CSIRO scientists have developed new nanosensors capable of detecting very low concentrations of toxic gases such as ammonia and nitrogen dioxide, and which can be reset using water molecules or ethanol.
The breakthrough could lead to the creation of a new generation of medical and industrial devices which can hone in on molecules important in environment and in medical diagnosis. The sensor is made from the nanometer-sized flakes of a material called graphene. CSIRO’s Dr. Lakshman Randeniya and colleagues have developed the sensor in a simple configuration to detect ammonia and nitrogen dioxide, but they believe that it could be modified to detect many other types of molecules. The new approach also avoids expensive device fabrication.

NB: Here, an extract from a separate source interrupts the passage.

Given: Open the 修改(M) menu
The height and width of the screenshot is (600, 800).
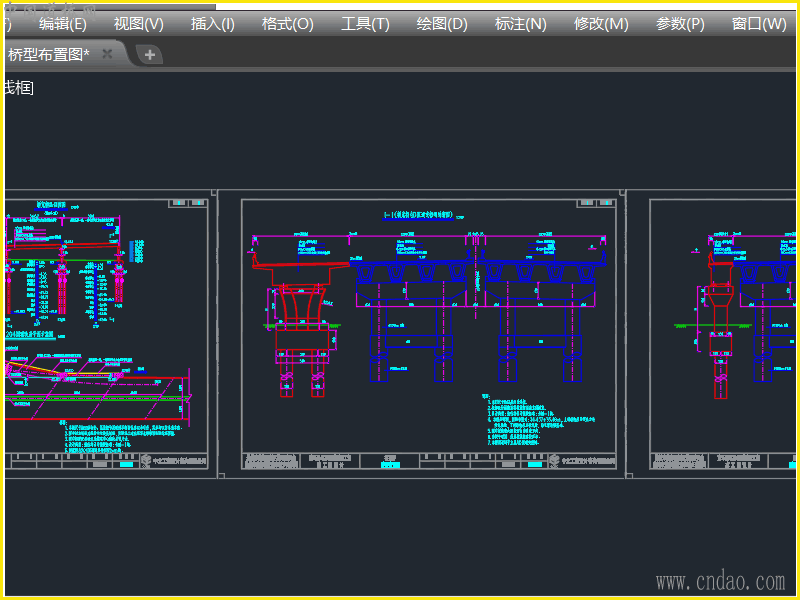Looking at the screenshot, I should pyautogui.click(x=601, y=24).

In lab tests, the team detected ammonia molecules down to one part per million (lower detection limit of 200 parts per billion) and nitrogen dioxide down to 500 parts per billion (lower detection limit of 100 parts per billion), bettering previously recorded results for graphene-based sensors with a simple device configuration.
Dr Randeniya believes the sensor could be used to determine a number of environmental pollutants causing respiratory diseases. Further, measuring breath ammonia levels can be a fast diagnostic method for patients with a disturbed urea balance, e.g., due to a kidney disorder or ulcers caused by Helicobacter pylori bacteria stomach infections. For such applications, often only small samples of exhaled air are available and, at present, no suitable ammonia breath analyser exists. Suitable ammonia analysers should be able to measure down to 50 parts per billion of ammonia in exhaled air, containing CO2 concentrations up to 3%.
Graphene has been hailed as a super material for its unique properties, which include very high electrical conductivity and very low electronic noise. One of the major advantages of the new nanosensor is that it can be used at room temperature and can be regenerated for making repeated measurements.
In traditional room-temperature nano-structured sensors, gases tend to adsorb strongly onto the material and hamper recovery and repeatability. This is typically overcome by heating the material or exposing it to UV light, but this in turn degrades the performance of the sensor.
The sensors were created by depositing processed nanosized flakes of graphene on to a material called mesoporous alumina membranes. This method exposes a high density of reactive edges, which makes the sensor ultra-sensitive.